Marcó su buzón de voz y casi se le cae el teléfono ante la diatriba de mensajes.
Romano nunca la llamó. Podría recibir un breve mensaje de texto si era obligatorio que lo acompañara a un evento que requiriera su omega real en su brazo.
Pero nunca había escuchado su voz en la línea desde la época en que… se cortejaban.
La última llamada le avisó que Romano estaba notificando a la policía, y ella buscó a tientas una silla en la sala de espera.
El móvil sonó, y ella chilló antes de reconocer el nombre.
«Hola, Nadia».
«Dios mío, Liz. Salgo del trabajo y mi teléfono se ilumina. Ese marido tuyo quiere saber dónde estás».
¿Romano había llamado a Nadia? Eliza habría dudado de que Romano tuviera siquiera el número de teléfono de su prima, pero, de nuevo, estaban en el negocio juntos, más o menos.
«Tenía el teléfono apagado».
«¿Y te sorprende que haya llamado?». Nadia no conocía la magnitud de su humillación, pero era consciente de que Eliza no estaba contenta.
Era imposible ocultarle sus sentimientos a Nadia, pero ella no había revelado toda su vergüenza.
«Sí. También estaba en el despacho de un abogado. Sigo aquí». Los segundos pasaban y Eliza los sentía latir en sus sienes hasta que Nadia preguntó: «¿Sabe lo del abogado?».
«Aún no».
«Deberíamos ir a cenar».
Qué típico de Nadia no interrogarla por teléfono.
«Me encantaría».
Ahora se encontraba contemplando todas las cosas que podía hacer con este tiempo y libertad inesperados, y optó por lo más inusual que se le ocurrió: ir al cine.
Era la forma más pura de evasión, y si había algo que Eliza deseaba desesperadamente, era escapar de su vida.
Así que se pasó el día saltando de una sala de cine a otra, riendo, llorando, encogiéndose de miedo o saltando, según la trama. Fue el día más improductivo que había pasado nunca, y le encantó.
Cuando terminó la última sesión del día, ya era más de medianoche, y Eliza tenía un dolor de cabeza punzante por estar sentada en la oscuridad y la luz parpadeante del proyector todo el día. Su estómago estaba ligeramente revuelto por un refresco dietético y las palomitas de maíz. Cuando regresaba a su coche, la repentina realidad de su situación se hizo evidente y empezó a temblar. Eliza no sabía qué esperar de Romano.
Nunca le había visto mostrar nada más que un control gélido, ni siquiera en la cama, pero esta era la primera vez que ella hacía algo así.

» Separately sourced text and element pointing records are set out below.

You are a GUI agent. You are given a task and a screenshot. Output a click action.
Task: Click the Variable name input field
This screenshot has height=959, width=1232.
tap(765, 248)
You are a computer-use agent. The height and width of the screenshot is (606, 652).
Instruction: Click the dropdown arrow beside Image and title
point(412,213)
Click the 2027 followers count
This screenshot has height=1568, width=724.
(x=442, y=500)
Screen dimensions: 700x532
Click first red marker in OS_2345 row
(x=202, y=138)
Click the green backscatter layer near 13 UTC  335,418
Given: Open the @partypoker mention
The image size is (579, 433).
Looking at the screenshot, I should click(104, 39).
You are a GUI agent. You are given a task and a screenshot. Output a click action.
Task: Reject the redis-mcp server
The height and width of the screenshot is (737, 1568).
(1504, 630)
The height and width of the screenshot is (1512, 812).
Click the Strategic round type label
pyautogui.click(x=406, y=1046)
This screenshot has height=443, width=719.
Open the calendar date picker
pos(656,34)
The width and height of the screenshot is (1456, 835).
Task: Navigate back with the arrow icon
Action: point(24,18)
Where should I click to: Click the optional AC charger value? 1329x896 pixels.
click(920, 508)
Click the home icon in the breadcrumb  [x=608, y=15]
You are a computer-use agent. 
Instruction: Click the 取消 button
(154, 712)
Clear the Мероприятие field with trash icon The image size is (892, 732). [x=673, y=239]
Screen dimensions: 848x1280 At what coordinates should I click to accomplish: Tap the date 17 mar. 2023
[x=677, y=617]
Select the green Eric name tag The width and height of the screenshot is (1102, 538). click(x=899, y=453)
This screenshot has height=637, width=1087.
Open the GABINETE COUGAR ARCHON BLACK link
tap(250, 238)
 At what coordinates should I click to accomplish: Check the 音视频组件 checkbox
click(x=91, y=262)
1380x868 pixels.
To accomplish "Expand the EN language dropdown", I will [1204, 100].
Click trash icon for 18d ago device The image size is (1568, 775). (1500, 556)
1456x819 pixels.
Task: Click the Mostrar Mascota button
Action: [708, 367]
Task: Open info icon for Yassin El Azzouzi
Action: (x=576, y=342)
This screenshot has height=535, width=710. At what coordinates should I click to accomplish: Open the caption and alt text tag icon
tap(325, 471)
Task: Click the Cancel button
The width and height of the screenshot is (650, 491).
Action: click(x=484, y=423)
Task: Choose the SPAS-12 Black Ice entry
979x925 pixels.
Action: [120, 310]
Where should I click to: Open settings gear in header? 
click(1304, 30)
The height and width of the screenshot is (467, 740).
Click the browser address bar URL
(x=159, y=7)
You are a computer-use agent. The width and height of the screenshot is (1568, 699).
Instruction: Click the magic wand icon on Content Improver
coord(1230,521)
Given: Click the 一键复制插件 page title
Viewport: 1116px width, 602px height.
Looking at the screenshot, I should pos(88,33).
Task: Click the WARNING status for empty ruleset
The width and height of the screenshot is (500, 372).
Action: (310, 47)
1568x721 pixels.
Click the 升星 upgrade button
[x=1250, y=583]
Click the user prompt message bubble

Siempre se había esforzado por ser la omega y la esposa perfectas, anteponiendo siempre los deseos de Romano o de su padre. Algo tan inocente como ir al cine sin decírselo a su marido le parecía imprudente. Aunque sabía que Romano nunca le haría daño físicamente, su potencial para hacerle daño emocionalmente era ilimitado.
La casa estaba llena de luz cuando ella regresó, y el miedo le hizo dar un vuelco al estómago.
Eliza se tragó las náuseas antes de aparcar el coche y dirigirse hacia la puerta principal, que se abrió de golpe antes de que tuviera tiempo de sacar las llaves.
Tragó saliva ante la intimidante figura de su marido en la puerta y contuvo un grito cuando Romano la agarró del brazo y la empujó hacia dentro.
Romano cerró la puerta de un portazo, agarrándola por ambos hombros con sus enormes manos y haciéndola retroceder hasta que quedó apoyada contra la puerta.
Tardó unos segundos en sacudirse la desorientación y darse cuenta de que Romano no la estaba lastimando.